For much of her 29 years of life, Ashley courageously spoke up when witnessing wrongs, a trait fine-tuned during the tumultuous nine years she spent in foster care herself. Born to a single teen mom, Ashley went into Florida’s foster care system at age three and was shuffled through 44 caseworkers and 14 foster homes ̶ some horribly abusive ̶ before being adopted out of a group home at the age of 12.
Abused in Florida’s Foster Care System
Even though it happened 15 years ago, she clearly remembers seeing the mug shots of two of her former foster parents, Charles and Marjorie Moss, on the evening news. Hillsborough County deputies arrested the Mosses in May 2000 on 40 felony child abuse and neglect charges. Marjorie Moss was accused of punching and beating children, locking them outside for hours without water or food, holding children’s heads under water, and threatening them with guns.
“I knew so many kids who had lived in that home,” recalled Ashley, who spent six months with the Mosses. “I also knew I had to come forward to bring additional credibility to the stories of abuse being shared by the children.”
Ashley tried to warn caseworkers as early as 1993 about abusive conditions in the home. At the time, other children who lived there were afraid to verify Ashley’s complaints. As chronicled in her New York Times bestselling memoir Three Little Words, the Mosses appeared to be skilled at concealing the abuse. Eventually, Ashley was removed from the home and “branded a trouble-maker for speaking up.”
An Advocate is Born
The experience, however, did not silence her. In fact, it sowed the seeds of advocacy that would bloom more with each passing year.
Her determination to bring justice for the dozens of children who lived in the Mosses home has expanded to advocating for systemic changes that ensure the safety and well-being of more than 400,000 children in foster care throughout the United States.
Her recently published second memoir, Three More Words, chronicles what happened to the little girl in foster care who no one would listen to, and how she overcame the incredible odds stacked against her. Ashley graduated from college with honors and earned a Master’s Degree in Social Work. She then married Erick Smith, became a mother and together they fostered more than 20 children.
Her experiences as a foster parent in Florida’s Tampa Bay area are perhaps the most gut-wrenching pages of her new book.
Foster Care Hasn’t Changed Much
“Many people assume that since so much time has passed since I was in foster care that things are much different for foster children today,” noted Ashley. “My experience as a foster parent shows that while there have been great strides in new child welfare laws and policies, they’re only as good as the people and agencies implementing them. A lot of the same mistakes are being made as when I was in care.”
Ashley believes the best interests of the child are still being overlooked and even completely ignored.
“The child welfare pendulum has swung too far in the direction of favoring the rights of parents and blood relatives,” she stated. “Children are being left in questionable home environments or they are being reunified prematurely with parents or caregivers who truly aren’t stable. These errors can be fatal.”

▶ [Requirements]:
Answer from the foster care article:
(a) How many foster homes did Ashley pass through before she was adopted?
(b) In what month and year did Hillsborough County deputies arrest the Mosses?
(c) How many children did Ashley and Erick Smith foster together?
The rows after this text are not needed.

▶ [Dataset rows]:
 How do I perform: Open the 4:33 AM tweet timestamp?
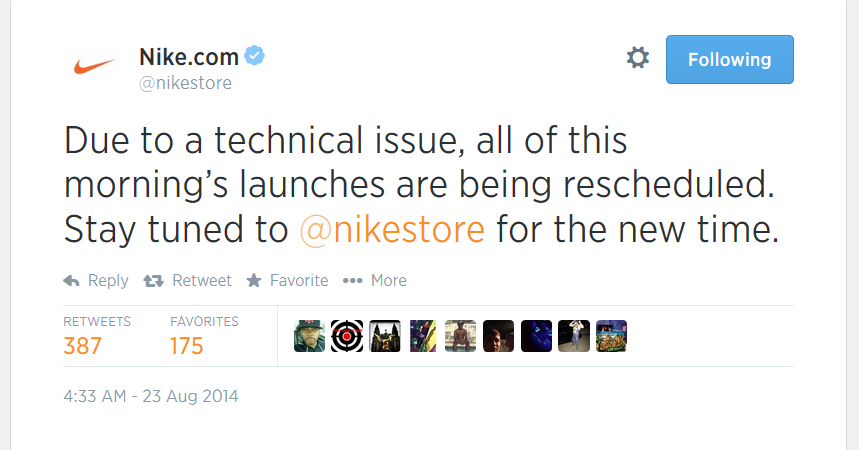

==

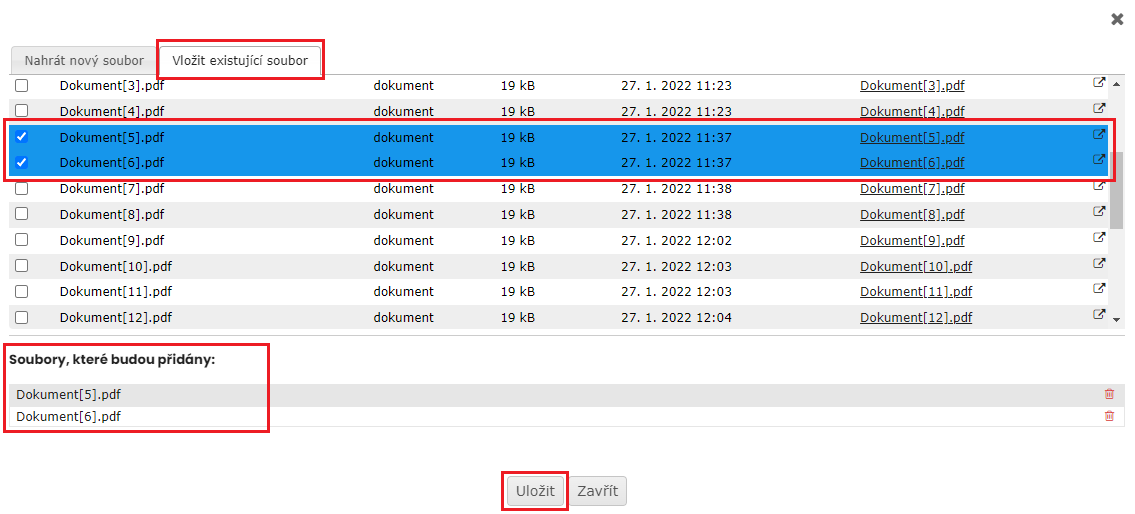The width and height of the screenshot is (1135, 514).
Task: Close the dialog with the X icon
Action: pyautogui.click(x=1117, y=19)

▶ [Result]:
(a) 14
(b) May 2000
(c) More than 20